Produtos terapêuticos, antiparasitários e rações terapêuticas, por exemplo, exigem estoques de segurança mais robustos.

Classificação ABC–XYZ

A combinação das análises ABC e XYZ é especialmente eficiente no setor veterinário:

  • A: itens de maior impacto na receita ou de maior giro.
  • B: itens intermediários.
  • C: produtos de baixa rotatividade e menor impacto financeiro.

Simultaneamente, a classificação XYZ indica a previsibilidade da demanda:

  • X: demanda estável.
  • Y: demanda moderadamente variável.
  • Z: demanda imprevisível.

Essa matriz permite decisões mais assertivas sobre investimentos, reposições e níveis de estoque, evitando excesso de capital em produtos de baixo giro e reforçando estoques de itens estratégicos e previsíveis.

Validade e controle por lote

No setor veterinário, perdas por vencimento podem representar um impacto financeiro significativo. Produtos sensíveis — medicamentos, suplementos e itens clínicos — exigem controle rígido de lotes, validade e métodos como PEPS (primeiro que entra, primeiro que sai).

Automação: o diferencial que separa distribuidoras modernas do passado

A complexidade do mix veterinário torna a automação indispensável. ERP e softwares de gestão permitem:

  • Controle automático de entrada e saída.
  • Alertas de validade e ruptura.
  • Regras de reposição baseadas em estoque mínimo.
  • Integração com logística e pedidos de vendas.
  • Painéis de indicadores em tempo real.

Sem automação, o risco de erros humanos aumenta — contagens incorretas, rupturas inesperadas, compras exageradas ou deficiências no mix, tudo isso prejudica a operação e o relacionamento comercial.

Distribuidora como parceira consultiva do varejo pet

Um dos maiores diferenciais competitivos no setor é atuar como consultora de mix. Pet shops, clínicas e hospitais veterinários, em muitos casos, não possuem estrutura para análises profundas e dependem da distribuidora para decidir:

  • Quais categorias priorizar.
  • Quantidades ideais.
  • Previsão de giro.
  • Mix ideal por porte e perfil de clientes.
  • Produtos sazonais.
  • Itens essenciais que não podem faltar.

Quando a distribuidora orienta o varejo, ela fortalece a parceria, melhora a previsibilidade da própria demanda e garante maior fidelização.

Produtos críticos: o que não pode faltar

Dentro do setor, há grupos de produtos cuja ruptura é altamente prejudicial:

  • Nutrição: rações completas, terapêuticas e específicas por porte.
  • Higiene e cuidados: shampoos, antiparasitários, tapetes higiênicos.
  • Terapêuticos: anti-inflamatórios, antibióticos, suplementos essenciais.
  • Clínicos: produtos utilizados em consultas e procedimentos.

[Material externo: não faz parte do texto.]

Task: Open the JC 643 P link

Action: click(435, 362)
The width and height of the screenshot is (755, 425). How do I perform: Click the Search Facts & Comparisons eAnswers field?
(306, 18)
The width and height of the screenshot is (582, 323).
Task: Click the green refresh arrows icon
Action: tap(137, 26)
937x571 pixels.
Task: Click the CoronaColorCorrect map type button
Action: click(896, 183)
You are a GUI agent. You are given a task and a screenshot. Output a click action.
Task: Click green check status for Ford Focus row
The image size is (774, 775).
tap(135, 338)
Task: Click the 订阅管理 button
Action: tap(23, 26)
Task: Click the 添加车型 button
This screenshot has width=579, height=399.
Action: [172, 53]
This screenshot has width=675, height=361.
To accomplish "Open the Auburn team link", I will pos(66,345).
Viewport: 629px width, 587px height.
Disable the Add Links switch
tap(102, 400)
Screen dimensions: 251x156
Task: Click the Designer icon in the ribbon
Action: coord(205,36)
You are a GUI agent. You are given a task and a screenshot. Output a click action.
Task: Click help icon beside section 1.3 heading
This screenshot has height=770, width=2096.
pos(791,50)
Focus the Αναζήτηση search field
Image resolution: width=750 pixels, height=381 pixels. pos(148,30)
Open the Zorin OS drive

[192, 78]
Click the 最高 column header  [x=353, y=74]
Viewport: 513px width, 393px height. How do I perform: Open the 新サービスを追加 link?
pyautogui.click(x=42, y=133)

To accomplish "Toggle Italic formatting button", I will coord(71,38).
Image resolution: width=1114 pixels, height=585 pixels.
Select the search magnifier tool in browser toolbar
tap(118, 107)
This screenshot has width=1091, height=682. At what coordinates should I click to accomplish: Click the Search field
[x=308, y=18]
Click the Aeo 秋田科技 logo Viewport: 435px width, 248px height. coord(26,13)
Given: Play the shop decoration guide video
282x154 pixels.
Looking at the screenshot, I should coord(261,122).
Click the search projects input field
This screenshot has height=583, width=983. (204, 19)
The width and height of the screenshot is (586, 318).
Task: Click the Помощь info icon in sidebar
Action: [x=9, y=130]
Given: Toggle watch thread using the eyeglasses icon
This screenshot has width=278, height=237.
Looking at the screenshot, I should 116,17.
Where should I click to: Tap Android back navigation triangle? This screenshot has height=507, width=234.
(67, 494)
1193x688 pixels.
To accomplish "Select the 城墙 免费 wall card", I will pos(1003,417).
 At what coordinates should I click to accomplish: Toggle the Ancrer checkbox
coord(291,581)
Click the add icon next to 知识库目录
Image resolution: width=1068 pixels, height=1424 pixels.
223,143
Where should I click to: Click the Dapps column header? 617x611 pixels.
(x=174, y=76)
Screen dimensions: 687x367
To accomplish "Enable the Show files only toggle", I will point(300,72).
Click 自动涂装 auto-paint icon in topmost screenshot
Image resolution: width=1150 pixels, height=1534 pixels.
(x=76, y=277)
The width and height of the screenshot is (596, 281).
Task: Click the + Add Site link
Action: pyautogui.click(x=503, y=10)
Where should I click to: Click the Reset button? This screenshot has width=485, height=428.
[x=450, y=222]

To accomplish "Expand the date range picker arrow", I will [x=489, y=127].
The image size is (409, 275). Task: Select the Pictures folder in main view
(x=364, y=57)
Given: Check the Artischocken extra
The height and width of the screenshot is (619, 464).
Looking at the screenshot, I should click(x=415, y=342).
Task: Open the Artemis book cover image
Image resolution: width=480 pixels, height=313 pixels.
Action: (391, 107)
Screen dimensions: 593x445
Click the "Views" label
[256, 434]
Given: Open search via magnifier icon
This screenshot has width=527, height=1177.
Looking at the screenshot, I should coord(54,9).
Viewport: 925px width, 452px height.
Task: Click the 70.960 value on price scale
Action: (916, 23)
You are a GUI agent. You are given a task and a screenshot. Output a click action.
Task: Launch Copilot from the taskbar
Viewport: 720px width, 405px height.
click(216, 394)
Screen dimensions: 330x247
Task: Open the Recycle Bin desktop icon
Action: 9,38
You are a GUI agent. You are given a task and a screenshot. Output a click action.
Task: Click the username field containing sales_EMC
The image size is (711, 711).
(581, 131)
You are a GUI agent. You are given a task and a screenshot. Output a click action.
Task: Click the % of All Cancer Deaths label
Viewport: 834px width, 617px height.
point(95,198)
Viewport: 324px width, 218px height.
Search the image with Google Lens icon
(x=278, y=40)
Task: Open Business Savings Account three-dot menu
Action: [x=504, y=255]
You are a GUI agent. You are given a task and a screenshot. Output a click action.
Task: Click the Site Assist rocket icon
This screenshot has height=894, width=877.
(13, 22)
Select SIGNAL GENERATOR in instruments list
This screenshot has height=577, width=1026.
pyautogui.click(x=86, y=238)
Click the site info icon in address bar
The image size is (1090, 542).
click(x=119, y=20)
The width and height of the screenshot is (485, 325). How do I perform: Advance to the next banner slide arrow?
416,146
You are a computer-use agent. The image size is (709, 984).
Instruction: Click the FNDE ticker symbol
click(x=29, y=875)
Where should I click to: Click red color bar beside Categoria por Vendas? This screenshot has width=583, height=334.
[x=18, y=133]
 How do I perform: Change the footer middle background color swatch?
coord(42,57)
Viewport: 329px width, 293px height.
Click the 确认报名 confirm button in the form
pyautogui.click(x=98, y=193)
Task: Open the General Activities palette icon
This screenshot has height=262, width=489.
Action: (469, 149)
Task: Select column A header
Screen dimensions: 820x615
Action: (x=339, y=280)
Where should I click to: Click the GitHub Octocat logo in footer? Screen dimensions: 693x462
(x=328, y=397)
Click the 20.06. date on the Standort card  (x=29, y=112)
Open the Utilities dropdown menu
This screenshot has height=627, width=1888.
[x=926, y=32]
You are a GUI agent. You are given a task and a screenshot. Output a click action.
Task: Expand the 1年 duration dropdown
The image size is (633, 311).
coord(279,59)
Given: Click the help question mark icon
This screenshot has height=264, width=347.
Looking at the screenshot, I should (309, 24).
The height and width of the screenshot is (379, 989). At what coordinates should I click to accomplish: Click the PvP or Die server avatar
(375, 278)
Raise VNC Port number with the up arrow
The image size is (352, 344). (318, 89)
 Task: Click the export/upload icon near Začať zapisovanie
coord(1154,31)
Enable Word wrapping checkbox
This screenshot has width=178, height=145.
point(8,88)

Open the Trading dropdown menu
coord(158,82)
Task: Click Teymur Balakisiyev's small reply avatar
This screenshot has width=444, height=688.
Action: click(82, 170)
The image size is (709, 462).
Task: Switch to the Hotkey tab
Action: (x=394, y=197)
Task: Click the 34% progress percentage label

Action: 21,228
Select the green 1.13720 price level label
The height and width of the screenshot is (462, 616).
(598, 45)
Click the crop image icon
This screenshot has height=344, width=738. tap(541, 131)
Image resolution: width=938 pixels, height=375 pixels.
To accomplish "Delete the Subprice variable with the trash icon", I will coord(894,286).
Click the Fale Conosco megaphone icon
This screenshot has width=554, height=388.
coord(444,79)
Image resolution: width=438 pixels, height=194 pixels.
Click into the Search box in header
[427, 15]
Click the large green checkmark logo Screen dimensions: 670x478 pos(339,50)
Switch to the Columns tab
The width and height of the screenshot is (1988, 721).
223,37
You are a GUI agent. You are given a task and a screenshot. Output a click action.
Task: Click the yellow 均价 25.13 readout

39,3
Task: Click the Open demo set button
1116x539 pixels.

Garantir a disponibilidade desses grupos reduz diretamente a perda de venda do varejo e melhora o serviço percebido pelo cliente final.

Benefícios diretos de uma gestão eficiente

Distribuidoras que aplicam boas práticas registram resultados tangíveis, como:

  • Redução significativa de rupturas.
  • Aumento do giro de produtos estratégicos.
  • Menor capital imobilizado.
  • Redução de perdas por vencimento.
  • Melhor imagem perante fornecedores e clientes.
  • Maior agilidade e previsibilidade no atendimento.
  • Melhora no fluxo de caixa e margem operacional.

Cases internacionais demonstram que é possível elevar o nível de serviço para patamares de 98% a 99% enquanto se reduz o estoque total, desde que exista governança e controle estrutural.

A gestão de estoques no setor de distribuição veterinária é um pilar estratégico que impacta diretamente a competitividade, o relacionamento com o varejo e a saúde financeira da empresa. Com metodologias estruturadas, tecnologia adequada, classificações eficientes e atuação consultiva, é possível reduzir ruptura, aumentar giro e oferecer ao cliente final um serviço superior.

Para distribuidoras que desejam se destacar, a gestão de estoque deixa de ser apenas uma operação: torna-se um diferencial comercial e um elemento central da proposta de valor.

Fontes de dados:

Relatórios do mercado pet brasileiro; estudos de gestão de estoque e cadeia de suprimentos; pesquisas sobre giro de estoque e perdas por validade; guias técnicos de softwares de gestão; boas práticas de distribuição B2B; estudos de caso internacionais sobre otimização de estoque.